Starke Personenzeichnung

Wie auch in Erikssons vorangegangenen Büchern liegt die eigentliche Stärke nicht in der Kriminalhandlung, sondern in der Personenschilderung. Hier ist es vor allem der iranische, junge Einwanderer Ali und seine Familie, die berühren und von denen mit großer Intensität erzählt wird. Dagegen erscheint die „Gegenseite“ – eine Handvoll Nazis – leider zu oberflächlich und dem Klischee der tumben Schläger verhaftet, wie es der heutigen rechtsextremen Szene vielfach nicht mehr entspricht, weder in Deutschland noch in Schweden. Das ist ein bisschen schade, ist Eriksson doch sonst ein genauer Menschenzeichner und Beobachter. Auch erscheint die Handlung ein wenig dürftig und trotz der Brisanz des Themas blutleer, wenngleich sie nicht zäh zu lesen ist. Doch entschädigen die Passagen um Ali, Ann Lindell und ihre Kollegen. Hier schafft der Autor es erneut – durch wechselnde Perspektiven – sehr überzeugend, Menschen aus Fleisch und Blut zu kreieren und die diffuse Linie, die zwischen Gut und Böse verläuft, für einen Moment für jedermann sichtbar ins grelle Licht der Realität zu heben – und das ist nicht das Geringste, was einem Schriftsteller gelingen kann.
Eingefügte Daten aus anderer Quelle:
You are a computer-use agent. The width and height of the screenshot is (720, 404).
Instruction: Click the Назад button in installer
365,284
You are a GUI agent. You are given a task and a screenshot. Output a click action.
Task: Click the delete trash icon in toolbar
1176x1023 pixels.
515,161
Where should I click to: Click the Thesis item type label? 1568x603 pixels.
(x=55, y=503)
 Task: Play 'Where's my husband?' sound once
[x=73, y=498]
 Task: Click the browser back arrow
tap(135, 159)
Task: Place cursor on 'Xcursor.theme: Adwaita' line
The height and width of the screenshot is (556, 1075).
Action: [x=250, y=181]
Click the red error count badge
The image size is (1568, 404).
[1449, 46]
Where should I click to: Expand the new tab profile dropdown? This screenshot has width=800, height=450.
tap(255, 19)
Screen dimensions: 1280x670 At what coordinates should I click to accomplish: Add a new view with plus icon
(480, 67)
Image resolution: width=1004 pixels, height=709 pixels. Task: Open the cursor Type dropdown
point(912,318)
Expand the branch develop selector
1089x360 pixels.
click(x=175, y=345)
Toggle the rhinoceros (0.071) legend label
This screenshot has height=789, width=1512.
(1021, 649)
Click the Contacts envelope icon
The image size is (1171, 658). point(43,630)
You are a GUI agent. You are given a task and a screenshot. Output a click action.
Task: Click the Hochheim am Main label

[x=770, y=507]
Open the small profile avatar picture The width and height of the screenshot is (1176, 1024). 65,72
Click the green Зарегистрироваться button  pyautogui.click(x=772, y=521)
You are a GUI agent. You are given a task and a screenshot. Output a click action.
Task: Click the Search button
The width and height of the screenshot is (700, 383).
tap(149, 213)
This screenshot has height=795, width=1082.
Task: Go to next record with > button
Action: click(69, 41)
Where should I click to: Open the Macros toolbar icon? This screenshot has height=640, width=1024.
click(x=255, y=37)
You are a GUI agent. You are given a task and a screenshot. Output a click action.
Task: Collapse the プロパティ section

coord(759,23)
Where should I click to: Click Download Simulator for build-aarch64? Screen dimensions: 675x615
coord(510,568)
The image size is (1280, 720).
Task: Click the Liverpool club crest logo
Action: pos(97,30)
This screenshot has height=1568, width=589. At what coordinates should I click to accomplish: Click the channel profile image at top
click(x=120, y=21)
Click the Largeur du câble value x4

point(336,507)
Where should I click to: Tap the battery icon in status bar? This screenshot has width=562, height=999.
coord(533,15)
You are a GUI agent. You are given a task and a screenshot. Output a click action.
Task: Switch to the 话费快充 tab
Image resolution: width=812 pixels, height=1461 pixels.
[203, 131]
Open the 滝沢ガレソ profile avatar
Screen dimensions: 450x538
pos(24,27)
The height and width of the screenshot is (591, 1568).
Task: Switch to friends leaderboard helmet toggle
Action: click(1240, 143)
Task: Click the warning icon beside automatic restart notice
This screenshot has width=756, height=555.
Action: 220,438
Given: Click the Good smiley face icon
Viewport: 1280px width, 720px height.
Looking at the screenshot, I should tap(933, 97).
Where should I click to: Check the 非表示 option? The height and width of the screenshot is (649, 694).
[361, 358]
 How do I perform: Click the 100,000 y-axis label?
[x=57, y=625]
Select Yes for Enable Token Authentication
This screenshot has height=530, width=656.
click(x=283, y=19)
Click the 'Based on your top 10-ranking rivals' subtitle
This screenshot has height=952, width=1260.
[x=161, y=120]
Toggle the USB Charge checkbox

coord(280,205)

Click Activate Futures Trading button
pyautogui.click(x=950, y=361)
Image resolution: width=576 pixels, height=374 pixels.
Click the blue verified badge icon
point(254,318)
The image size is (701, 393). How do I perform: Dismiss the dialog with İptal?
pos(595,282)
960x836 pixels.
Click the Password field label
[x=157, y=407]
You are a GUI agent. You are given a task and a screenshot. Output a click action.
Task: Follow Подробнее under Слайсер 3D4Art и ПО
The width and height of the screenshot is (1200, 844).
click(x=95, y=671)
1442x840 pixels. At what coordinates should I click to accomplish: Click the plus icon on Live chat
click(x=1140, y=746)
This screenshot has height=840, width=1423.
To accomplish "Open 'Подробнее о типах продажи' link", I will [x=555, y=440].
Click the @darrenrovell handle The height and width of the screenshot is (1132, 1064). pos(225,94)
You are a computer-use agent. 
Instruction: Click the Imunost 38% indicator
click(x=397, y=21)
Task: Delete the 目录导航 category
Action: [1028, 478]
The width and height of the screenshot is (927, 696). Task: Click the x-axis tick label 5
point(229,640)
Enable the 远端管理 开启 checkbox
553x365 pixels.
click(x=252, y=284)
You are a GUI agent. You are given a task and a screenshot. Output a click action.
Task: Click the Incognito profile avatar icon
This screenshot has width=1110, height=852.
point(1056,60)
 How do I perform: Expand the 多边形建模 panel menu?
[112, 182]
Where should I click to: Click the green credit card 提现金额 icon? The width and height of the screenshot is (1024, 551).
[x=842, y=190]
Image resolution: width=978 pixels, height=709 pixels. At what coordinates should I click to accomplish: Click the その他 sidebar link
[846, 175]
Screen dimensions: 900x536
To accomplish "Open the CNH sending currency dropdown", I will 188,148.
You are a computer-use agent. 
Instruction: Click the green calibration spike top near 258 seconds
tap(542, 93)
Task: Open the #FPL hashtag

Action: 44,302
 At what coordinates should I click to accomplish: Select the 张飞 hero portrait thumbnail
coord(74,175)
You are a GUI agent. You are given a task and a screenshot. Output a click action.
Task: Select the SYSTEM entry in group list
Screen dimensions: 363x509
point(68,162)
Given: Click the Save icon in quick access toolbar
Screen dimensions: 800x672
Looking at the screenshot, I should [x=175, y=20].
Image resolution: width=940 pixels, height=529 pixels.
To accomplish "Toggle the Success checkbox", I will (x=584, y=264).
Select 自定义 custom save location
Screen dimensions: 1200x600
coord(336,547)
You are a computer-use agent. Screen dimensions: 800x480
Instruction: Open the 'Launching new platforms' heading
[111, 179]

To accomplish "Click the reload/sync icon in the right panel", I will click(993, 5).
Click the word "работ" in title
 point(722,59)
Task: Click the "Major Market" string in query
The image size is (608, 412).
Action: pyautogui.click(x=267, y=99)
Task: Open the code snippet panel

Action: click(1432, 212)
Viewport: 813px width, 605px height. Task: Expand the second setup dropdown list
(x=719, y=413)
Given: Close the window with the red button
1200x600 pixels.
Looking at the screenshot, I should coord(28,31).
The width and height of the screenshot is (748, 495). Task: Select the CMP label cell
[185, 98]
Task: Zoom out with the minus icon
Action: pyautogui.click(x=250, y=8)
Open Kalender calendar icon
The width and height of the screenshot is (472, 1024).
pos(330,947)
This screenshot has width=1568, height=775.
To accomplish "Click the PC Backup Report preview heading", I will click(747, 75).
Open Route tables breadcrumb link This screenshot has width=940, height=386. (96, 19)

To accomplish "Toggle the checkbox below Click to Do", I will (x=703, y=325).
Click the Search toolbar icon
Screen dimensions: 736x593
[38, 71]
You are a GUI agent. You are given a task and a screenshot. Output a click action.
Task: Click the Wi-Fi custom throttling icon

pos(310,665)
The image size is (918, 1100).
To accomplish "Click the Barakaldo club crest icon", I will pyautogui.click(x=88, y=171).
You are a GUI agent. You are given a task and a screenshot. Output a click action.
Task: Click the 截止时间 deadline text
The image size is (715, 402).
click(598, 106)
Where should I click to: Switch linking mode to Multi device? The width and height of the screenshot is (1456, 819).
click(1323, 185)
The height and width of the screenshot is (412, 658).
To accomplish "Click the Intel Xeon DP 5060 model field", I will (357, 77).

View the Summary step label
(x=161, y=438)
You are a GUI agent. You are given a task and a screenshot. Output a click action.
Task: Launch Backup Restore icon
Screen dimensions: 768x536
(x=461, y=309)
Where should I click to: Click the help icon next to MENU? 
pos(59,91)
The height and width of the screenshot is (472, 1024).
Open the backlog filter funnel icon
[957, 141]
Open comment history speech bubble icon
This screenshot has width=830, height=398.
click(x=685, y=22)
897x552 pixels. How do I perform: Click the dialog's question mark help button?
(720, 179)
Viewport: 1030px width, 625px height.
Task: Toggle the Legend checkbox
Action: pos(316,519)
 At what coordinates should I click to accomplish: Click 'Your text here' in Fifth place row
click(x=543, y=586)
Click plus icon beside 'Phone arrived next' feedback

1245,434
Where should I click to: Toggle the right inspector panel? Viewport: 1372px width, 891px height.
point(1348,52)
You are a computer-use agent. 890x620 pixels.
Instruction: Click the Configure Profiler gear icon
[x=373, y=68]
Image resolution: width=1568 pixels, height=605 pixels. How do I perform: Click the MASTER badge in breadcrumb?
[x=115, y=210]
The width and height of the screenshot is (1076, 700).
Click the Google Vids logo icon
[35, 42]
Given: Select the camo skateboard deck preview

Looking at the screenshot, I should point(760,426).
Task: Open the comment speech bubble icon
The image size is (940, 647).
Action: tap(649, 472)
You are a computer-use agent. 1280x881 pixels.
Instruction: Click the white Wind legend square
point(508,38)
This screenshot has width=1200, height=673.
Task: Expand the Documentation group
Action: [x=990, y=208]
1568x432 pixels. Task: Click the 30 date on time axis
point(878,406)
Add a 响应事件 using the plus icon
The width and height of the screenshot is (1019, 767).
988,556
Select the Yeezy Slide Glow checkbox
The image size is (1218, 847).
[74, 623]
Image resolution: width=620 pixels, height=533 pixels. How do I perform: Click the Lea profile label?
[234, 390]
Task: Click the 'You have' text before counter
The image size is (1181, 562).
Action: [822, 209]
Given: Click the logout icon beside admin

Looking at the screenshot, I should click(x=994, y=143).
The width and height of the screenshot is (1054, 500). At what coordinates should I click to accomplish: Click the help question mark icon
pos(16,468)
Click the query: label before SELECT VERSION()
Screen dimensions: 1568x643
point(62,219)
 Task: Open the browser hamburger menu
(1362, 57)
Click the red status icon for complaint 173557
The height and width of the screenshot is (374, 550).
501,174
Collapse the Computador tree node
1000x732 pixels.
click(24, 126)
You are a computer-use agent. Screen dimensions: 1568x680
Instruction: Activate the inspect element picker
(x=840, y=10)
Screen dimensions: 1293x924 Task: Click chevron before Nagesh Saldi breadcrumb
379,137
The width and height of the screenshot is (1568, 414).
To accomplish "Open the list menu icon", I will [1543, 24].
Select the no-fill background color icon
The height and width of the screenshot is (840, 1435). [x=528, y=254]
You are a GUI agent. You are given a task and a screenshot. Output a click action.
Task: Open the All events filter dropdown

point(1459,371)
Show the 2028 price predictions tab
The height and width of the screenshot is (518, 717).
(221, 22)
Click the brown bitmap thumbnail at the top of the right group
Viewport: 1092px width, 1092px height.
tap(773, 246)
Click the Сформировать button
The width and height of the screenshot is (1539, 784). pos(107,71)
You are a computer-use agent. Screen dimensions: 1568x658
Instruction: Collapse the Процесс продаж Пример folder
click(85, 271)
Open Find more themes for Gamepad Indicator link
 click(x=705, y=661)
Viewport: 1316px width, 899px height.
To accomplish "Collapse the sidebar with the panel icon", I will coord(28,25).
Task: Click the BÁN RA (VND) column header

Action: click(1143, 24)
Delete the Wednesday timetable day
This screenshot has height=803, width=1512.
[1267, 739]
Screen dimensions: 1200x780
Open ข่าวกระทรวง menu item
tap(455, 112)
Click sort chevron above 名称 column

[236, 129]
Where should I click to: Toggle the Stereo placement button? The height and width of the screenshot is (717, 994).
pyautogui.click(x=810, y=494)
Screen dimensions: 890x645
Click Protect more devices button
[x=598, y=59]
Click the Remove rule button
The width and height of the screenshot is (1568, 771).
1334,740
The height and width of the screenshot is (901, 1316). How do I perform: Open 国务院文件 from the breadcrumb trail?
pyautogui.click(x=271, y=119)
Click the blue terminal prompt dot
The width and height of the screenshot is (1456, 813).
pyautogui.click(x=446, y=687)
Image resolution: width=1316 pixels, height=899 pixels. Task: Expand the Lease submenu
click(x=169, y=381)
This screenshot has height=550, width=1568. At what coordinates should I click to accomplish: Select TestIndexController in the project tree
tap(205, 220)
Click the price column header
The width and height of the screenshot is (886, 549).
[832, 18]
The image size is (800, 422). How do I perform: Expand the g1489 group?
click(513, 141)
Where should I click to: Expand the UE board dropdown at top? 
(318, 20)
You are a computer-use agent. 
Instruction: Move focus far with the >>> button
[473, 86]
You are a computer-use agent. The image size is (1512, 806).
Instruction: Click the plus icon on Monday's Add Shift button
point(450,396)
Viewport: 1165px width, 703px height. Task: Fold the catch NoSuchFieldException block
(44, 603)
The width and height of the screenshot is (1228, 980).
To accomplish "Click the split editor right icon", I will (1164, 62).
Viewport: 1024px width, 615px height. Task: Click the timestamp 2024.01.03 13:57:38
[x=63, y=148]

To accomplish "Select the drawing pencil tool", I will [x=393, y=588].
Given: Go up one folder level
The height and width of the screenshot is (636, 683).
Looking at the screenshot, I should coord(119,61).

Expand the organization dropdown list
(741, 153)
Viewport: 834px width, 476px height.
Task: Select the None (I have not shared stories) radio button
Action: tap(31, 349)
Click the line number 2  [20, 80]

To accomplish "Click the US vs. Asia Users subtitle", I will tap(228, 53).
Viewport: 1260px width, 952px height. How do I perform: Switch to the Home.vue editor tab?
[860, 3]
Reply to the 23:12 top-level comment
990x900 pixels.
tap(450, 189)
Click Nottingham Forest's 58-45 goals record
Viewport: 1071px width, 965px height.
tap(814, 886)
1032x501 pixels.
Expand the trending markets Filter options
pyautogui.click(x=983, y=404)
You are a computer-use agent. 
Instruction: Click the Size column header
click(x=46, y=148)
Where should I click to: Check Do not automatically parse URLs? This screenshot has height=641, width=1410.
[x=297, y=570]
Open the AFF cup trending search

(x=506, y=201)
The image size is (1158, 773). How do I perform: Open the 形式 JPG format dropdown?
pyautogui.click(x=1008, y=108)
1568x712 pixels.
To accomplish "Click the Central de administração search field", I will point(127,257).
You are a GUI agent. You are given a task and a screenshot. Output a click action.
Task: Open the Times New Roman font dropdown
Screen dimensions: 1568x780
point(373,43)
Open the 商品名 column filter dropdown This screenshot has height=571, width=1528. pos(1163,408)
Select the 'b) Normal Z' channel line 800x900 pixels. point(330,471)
Hinter jedem Charakter, den Eriksson einführt, steht ein Mensch mit seiner Geschichte. Schicht für Schicht legt Eriksson die jeweiligen Gefühle, Gedanken und Motive offen und zeichnet so ein intensives und fesselndes Leseerlebnis, das weniger die äußerlichen Mechanismen von Macht und Gewalt offen legt, als vielmehr die Binnenperspektive des jeweils Handelnden. Er zeigt, was Gewalt und Erfahrungen von Machtlosigkeit, Ohnmacht und Diskriminierung bewirken können. Das macht „Nachtschwalbe“ dann wieder zu einem typischen Kjell-Eriksson-Roman, der sich wohl akzentuiert von vielen anderen seines Genres abhabt, selbst wenn „Nachtschwalbe“ aufgrund handlungsäußerer Defizite vielleicht nicht Erikssons stärkstes Buch ist (das ist und bleibt der Nachfolgekrimi „Die grausamen Sterne der Nacht“, dicht gefolgt vom Vorgänger „Der Tote im Schnee“). Dennoch: Auch dieser Roman Kjell Erikssons funkelt mit seiner ganz persönlichen Art des lyrisch-leisen Erzählens, die von großer Intensität ist, wie der Polarstern am skandinavischen Krimihimmel.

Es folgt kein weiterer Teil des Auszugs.